Characterization of arthralgia

17 out of 26 patients (65.4%) reported CTC-AE grade 1, 9 patients (34.6%) grade 2 arthralgia; nothing more severe occurred [5]. Median onset of symptoms was 100 days (range 7–780 days) with an earlier onset in patients with simultaneous nivolumab plus ipilimumab therapy (n = 3, onset after 7, 14 and 244 days which was after 1 cycle in 2 patients and after 4 cycles of combination followed by 10 cycles of nivolumab monotherapy in 1 patient) compared to a later onset of arthralgia in PD1ab monotherapy (median onset 116 days [range 11–780]) with a median onset after 5 cycles of pembrolizumab, and 8 cycles of nivolumab, respectively.

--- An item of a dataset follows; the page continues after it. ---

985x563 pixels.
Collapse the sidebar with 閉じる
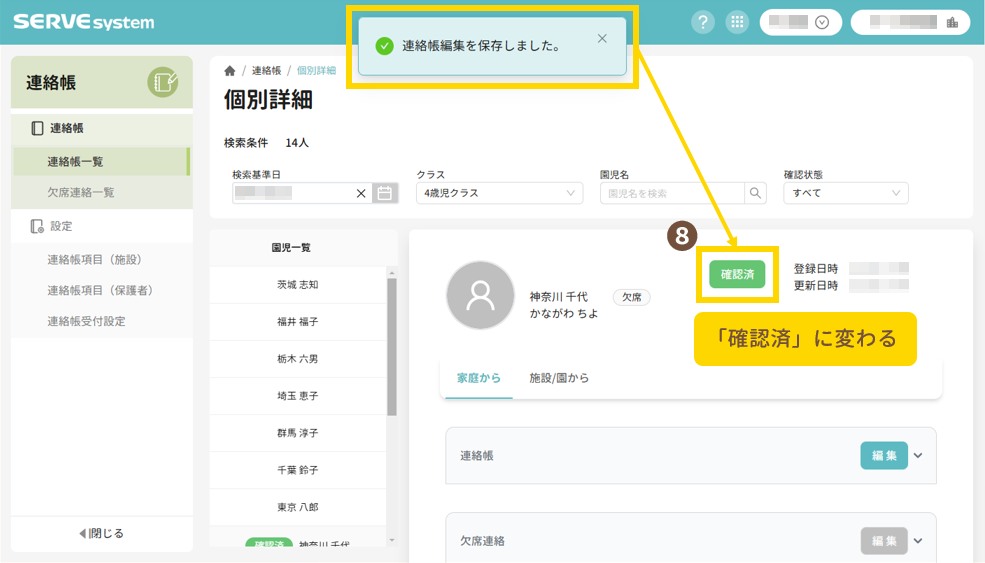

Most frequently involved joints were shoulders (61.5%), knees (50%), foot joints (42.3%), and wrists (38.5%). Less frequently affected were finger joints (26.9%), spine (19.2%), elbows (15.4%), and hips (11.5%). 19 patients showed symptoms in large joints only (73.1%) whereas 7 patients (26.9%) had both large and small joints (MCP, PIP, DIP) involved. No patient had an isolated involvement of small joints. In the majority of patients arthralgia occurred symmetrically (16 of 26 patients, 62%). Median number of involved joints was 4 (range 1–10), joint swelling was found in 10 of 26 patients (38.5%). RF was positive in 2 patients (7.7%) with one simultaneously being positive for ACPA. 6 patients underwent rheumatologic or orthopaedic consultation because of severity of symptoms. In two patients a synovial fluid analysis was performed because of severe knee effusions showing a clear, sterile effusion with lymphocytes and neutrophils without crystals.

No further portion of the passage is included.